- Source records:
>>>>

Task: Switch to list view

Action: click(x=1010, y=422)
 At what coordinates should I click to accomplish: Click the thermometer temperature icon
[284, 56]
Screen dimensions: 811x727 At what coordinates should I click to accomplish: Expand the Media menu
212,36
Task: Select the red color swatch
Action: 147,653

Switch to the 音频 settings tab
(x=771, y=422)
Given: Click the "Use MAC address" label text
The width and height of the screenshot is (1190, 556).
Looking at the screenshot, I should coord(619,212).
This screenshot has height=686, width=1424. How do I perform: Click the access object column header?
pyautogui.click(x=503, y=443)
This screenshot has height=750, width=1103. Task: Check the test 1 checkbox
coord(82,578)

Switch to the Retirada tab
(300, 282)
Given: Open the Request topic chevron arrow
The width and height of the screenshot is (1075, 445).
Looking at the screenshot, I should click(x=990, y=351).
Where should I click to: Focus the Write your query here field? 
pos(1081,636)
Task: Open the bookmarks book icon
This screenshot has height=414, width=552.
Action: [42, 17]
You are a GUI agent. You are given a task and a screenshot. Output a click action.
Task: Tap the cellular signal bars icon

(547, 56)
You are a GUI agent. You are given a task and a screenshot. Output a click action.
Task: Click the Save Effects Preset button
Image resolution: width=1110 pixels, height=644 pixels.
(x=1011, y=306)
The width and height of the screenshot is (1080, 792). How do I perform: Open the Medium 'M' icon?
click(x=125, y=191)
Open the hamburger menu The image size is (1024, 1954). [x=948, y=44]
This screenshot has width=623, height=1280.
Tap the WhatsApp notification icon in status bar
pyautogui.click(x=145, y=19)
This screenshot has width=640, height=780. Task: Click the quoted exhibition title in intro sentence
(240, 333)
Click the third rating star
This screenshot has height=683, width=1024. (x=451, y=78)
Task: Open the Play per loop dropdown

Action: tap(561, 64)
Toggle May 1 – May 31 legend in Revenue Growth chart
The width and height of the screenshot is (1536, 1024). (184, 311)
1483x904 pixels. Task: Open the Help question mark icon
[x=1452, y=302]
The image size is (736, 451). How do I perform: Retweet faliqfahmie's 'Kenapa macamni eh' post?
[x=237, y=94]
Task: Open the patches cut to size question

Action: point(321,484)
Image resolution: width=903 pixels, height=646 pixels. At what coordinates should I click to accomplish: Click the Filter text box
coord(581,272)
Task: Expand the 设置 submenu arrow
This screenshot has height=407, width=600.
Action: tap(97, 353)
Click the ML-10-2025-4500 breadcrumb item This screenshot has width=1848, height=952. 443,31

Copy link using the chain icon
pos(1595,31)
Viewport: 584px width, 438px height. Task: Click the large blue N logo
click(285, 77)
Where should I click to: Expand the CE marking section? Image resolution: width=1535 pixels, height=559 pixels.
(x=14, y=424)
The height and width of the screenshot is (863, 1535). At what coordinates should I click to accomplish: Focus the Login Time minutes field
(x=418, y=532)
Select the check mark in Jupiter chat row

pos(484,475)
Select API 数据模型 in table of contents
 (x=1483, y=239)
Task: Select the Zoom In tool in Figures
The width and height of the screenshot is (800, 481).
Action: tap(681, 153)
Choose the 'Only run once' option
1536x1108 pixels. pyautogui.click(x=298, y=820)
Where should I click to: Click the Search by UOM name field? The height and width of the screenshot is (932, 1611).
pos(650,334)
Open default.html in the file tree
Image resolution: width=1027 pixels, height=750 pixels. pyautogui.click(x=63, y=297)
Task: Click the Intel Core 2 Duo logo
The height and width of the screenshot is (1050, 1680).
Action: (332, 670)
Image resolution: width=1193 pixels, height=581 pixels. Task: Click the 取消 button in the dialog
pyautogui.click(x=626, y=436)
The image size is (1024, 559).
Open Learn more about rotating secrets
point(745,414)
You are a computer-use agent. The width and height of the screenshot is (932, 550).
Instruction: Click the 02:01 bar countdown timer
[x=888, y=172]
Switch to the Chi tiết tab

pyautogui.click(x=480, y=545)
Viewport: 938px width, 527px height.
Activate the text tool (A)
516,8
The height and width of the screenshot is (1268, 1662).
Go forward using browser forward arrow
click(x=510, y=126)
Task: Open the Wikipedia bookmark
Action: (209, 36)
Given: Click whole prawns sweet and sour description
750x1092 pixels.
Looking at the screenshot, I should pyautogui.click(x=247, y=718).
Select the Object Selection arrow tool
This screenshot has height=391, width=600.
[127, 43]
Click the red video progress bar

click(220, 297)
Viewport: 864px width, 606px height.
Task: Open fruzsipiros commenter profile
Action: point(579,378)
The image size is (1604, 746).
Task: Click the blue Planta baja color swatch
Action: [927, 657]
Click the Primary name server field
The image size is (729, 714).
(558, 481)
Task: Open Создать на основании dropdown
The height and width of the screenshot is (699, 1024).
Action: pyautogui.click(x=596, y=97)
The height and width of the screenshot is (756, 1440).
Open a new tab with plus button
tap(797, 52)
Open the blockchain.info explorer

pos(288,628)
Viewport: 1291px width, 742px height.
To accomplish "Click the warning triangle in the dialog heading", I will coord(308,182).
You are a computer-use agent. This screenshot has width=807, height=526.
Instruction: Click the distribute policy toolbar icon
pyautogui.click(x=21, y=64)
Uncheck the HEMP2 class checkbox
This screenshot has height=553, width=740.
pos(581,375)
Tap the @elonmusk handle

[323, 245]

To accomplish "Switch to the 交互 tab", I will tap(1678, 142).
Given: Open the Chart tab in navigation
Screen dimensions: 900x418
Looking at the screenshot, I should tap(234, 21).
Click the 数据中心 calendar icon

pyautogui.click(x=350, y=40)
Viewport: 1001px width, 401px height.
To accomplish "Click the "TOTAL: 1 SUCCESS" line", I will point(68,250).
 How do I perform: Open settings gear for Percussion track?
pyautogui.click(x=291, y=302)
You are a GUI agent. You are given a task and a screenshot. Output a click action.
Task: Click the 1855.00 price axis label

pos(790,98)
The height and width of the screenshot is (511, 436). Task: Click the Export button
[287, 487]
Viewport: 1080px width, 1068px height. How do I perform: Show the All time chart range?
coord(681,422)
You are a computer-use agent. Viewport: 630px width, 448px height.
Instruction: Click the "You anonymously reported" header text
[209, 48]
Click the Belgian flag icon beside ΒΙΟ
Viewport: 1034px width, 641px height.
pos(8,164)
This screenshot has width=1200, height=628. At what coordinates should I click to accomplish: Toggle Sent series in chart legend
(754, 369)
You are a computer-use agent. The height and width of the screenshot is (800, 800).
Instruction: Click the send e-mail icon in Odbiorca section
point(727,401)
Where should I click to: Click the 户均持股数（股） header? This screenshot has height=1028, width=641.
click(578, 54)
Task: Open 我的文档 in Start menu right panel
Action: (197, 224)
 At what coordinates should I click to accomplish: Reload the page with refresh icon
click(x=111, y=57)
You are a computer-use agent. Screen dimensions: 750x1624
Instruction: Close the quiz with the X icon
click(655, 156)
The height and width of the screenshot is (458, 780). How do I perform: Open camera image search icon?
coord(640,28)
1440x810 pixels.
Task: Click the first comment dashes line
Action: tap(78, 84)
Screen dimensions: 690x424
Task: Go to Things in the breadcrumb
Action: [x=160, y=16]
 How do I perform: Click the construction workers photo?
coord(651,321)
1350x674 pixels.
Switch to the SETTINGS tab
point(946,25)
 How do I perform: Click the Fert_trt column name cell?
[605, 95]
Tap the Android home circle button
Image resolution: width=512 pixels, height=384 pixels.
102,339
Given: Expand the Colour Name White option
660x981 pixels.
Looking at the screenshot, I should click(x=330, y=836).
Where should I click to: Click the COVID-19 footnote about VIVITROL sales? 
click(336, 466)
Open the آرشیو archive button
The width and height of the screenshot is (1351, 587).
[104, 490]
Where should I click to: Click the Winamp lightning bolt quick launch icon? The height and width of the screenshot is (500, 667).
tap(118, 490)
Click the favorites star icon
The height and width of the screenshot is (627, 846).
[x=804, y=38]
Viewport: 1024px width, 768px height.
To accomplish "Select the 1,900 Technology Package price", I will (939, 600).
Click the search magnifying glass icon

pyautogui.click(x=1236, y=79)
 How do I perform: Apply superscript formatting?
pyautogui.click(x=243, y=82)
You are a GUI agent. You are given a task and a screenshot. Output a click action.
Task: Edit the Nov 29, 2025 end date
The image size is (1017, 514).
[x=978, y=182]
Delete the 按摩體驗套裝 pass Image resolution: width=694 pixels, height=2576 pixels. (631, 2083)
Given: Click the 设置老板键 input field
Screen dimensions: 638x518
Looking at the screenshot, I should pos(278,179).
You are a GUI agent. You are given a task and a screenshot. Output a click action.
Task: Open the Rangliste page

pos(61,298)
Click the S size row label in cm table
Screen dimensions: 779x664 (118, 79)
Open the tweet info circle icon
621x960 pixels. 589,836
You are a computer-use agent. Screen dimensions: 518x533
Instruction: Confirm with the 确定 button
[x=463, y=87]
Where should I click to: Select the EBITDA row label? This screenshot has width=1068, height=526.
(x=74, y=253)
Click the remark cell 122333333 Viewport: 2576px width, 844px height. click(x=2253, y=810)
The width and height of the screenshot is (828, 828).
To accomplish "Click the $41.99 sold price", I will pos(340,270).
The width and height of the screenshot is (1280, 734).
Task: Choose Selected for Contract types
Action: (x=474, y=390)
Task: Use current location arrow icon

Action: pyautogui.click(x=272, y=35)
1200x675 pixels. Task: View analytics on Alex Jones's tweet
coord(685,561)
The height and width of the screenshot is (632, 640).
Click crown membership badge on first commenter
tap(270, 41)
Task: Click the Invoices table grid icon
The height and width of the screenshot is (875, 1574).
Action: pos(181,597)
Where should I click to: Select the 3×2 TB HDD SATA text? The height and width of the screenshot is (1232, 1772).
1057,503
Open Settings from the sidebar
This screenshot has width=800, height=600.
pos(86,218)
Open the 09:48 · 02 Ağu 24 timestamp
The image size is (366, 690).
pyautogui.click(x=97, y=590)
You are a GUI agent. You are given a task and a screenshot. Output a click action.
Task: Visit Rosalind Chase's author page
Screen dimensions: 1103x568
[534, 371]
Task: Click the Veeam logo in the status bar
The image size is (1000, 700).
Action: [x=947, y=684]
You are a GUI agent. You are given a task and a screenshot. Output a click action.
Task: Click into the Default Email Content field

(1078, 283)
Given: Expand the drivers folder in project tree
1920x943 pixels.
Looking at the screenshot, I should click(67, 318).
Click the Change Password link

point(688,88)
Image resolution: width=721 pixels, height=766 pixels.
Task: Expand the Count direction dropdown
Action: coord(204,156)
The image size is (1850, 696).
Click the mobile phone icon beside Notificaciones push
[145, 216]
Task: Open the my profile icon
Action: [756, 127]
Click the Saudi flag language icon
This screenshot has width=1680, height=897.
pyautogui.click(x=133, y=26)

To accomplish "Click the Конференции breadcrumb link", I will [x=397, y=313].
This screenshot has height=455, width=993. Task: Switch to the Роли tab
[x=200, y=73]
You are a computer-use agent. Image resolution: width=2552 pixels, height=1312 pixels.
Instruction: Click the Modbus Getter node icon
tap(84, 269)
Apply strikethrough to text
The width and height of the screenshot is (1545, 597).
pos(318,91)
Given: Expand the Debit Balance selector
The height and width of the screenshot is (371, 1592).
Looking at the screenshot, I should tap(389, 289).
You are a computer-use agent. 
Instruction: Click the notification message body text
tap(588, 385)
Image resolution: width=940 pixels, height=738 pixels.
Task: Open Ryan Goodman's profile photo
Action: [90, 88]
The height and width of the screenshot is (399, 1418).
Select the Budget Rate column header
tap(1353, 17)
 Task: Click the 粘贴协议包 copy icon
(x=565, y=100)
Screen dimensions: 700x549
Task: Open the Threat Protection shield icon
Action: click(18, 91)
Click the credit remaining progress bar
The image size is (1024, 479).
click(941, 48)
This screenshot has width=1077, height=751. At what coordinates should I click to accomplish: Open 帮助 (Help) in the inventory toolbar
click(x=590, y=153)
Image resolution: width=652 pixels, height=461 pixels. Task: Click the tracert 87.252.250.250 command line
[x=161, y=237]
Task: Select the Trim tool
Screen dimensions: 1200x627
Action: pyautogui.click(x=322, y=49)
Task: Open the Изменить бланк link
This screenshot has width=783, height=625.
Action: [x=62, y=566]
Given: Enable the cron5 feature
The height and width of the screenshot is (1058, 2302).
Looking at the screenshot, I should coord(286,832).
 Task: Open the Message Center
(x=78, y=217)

<<<<

Sift the material for lines with the string "computer". Copy each one found.

- Expected output:
You are a computer-use agent. The width and height of the screenshot is (932, 550).
You are a computer-use agent. This screenshot has width=807, height=526.
You are a computer-use agent. Viewport: 630px width, 448px height.
You are a computer-use agent. The height and width of the screenshot is (800, 800).
You are a computer-use agent. Screen dimensions: 750x1624
You are a computer-use agent. Screen dimensions: 518x533
You are a computer-use agent. Image resolution: width=2552 pixels, height=1312 pixels.
You are a computer-use agent. 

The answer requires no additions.